- Country: United States
- Language: English
- Genre: Horror short story

Publication
- Published in: Six Stories
- Publication type: Anthology
- Publisher: Philtrum Press
- Media type: Print (Paperback)
- Publication date: 1997

= L. T.'s Theory of Pets =

"L. T.'s Theory of Pets" is a horror short story by American writer Stephen King. It was originally published in the 1997 limited-edition collection Six Stories.

== Plot summary ==
The story is told from the first-person perspective of a working-class husband, who recalls a story told by L. T., a chatty co-worker, about the brewing trouble behind his marriage. These problems are attributed to pets purchased by L. T. and his wife, Cynthia. The wife purchases a dog for L. T. which dislikes him instantly and sides with his wife. Soon, L. T. purchases a cat for his wife, which immediately takes to L.T. instead. Despite the fact that the dog and the cat get along fine, L. T. and his wife continually argue. While riding home in the narrator's car, L.T. asks if his arrogance is to blame. L.T.'s wife eventually leaves him, saying she is going to her mother's house, but fails to arrive there. The narrator reveals that she has taken the dog with her, and her car was discovered abandoned on a deserted roadside in Nevada. The only thing found was her dog, axed to death.

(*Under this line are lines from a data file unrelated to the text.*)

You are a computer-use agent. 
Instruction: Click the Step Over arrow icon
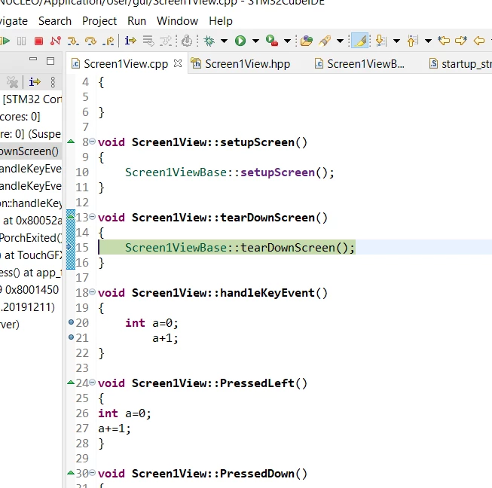90,41
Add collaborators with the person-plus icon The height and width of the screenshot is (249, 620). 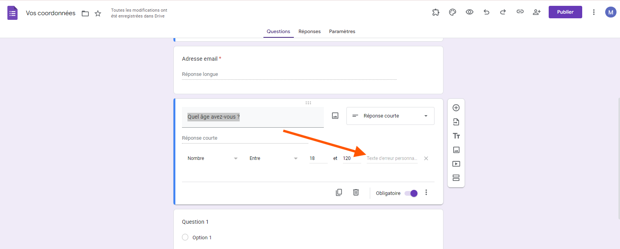(537, 12)
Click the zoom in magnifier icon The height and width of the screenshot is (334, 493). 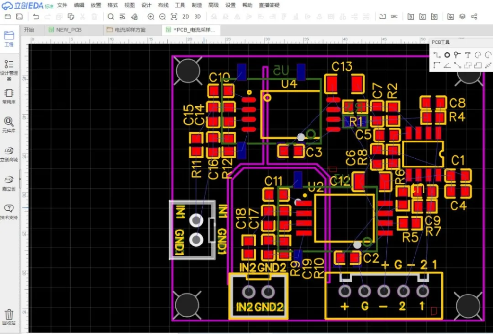coord(151,16)
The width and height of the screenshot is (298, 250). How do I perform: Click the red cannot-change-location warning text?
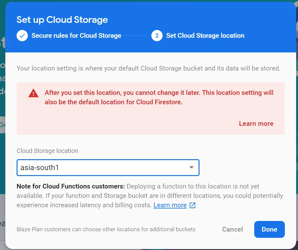point(159,97)
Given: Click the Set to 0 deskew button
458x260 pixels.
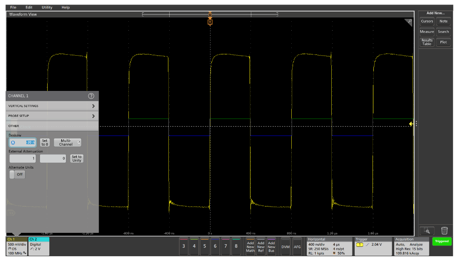Looking at the screenshot, I should 44,143.
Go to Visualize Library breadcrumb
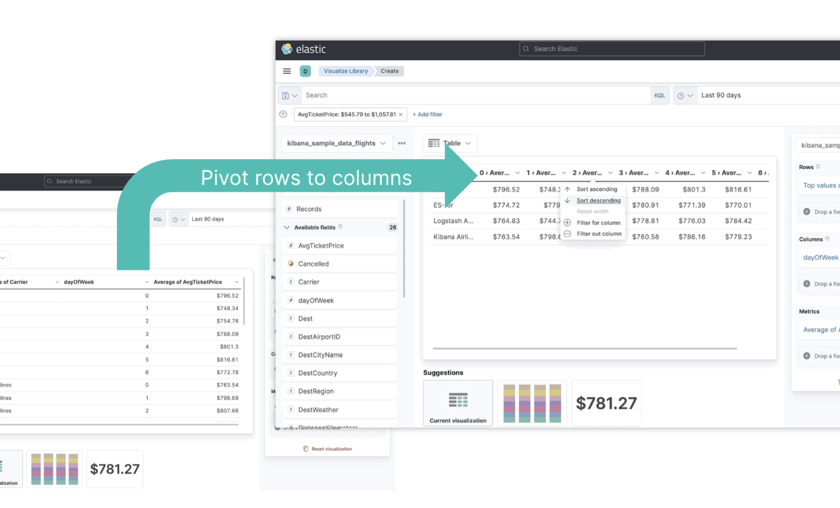The width and height of the screenshot is (840, 508). [x=346, y=71]
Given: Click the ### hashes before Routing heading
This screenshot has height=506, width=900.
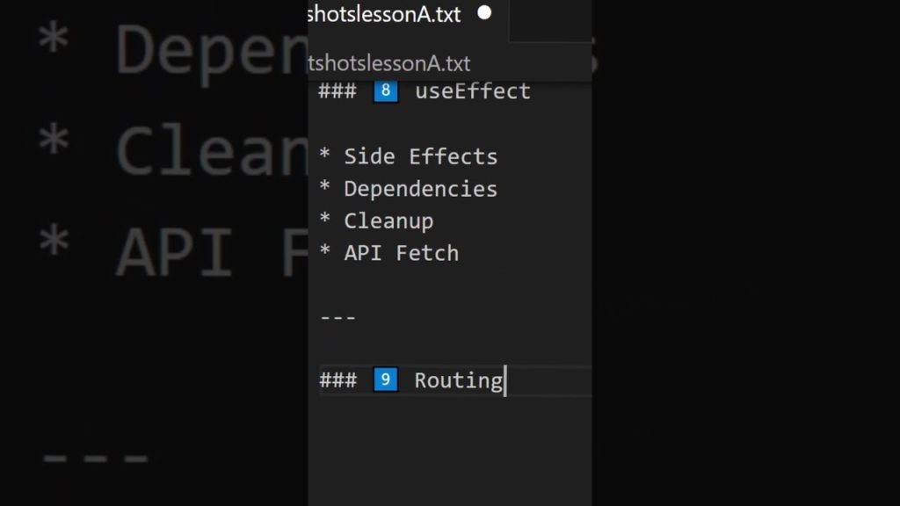Looking at the screenshot, I should [x=338, y=380].
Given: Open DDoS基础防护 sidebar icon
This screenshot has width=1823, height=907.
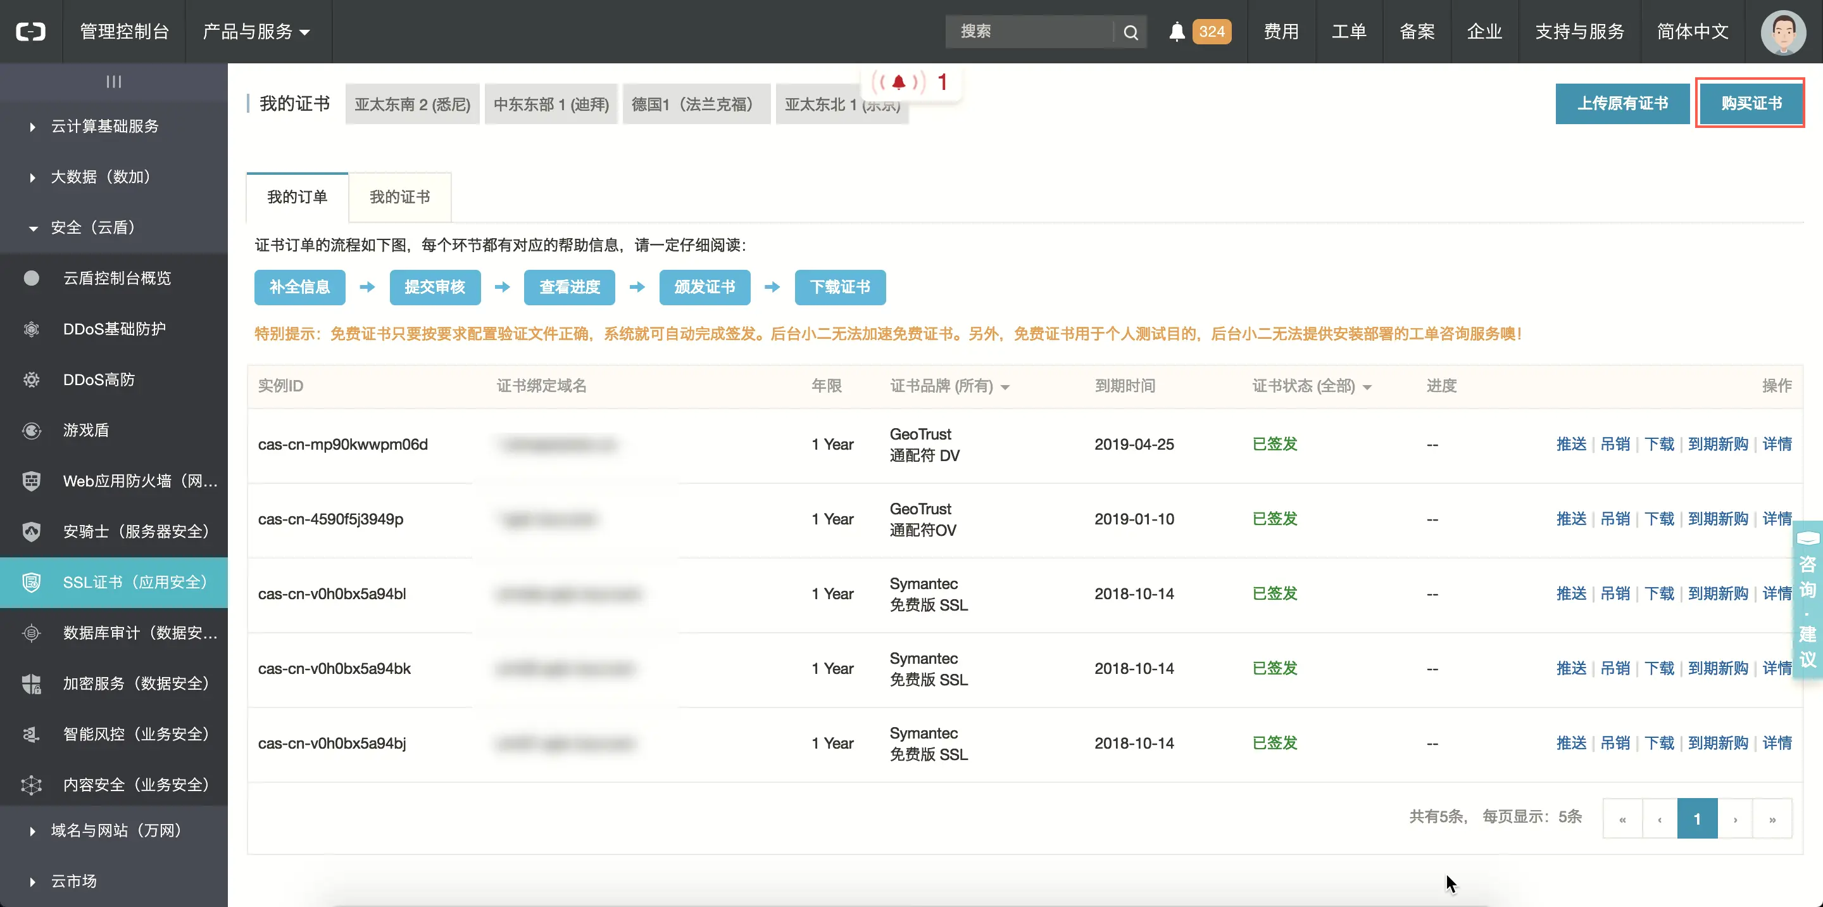Looking at the screenshot, I should (x=32, y=329).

It is revealed that a serial killer (dubbed "The Axe Man") is on the loose in the area, who kills women with an axe. L.T. still hopes she is alive, although this is unlikely.

== Publication ==
Stephen King said "L. T.'s Theory of Pets" was inspired by a Dear Abby editorial about how giving people pets as gifts may be viewed as arrogance in certain circles, because it assumes the receiver can—and wants to—look after the pet. King himself briefly discusses how he received a Pembroke Welsh Corgi as a present, and has enjoyed its company ever since.

"L. T.'s Theory of Pets" was originally published in the 1997 limited-edition collection Six Stories. In 2001, it was released as an audiobook with the recording of King reading the story live at Royal Festival Hall in London. In 2002, it was collected in King's collection Everything's Eventual.

== Reception ==
Rocky Wood describes the story as "entertaining if minor". Publishers Weekly opined that the "shift from humor to horror comes off as arbitrary, at least on the page (the story first appeared in audiobook form)".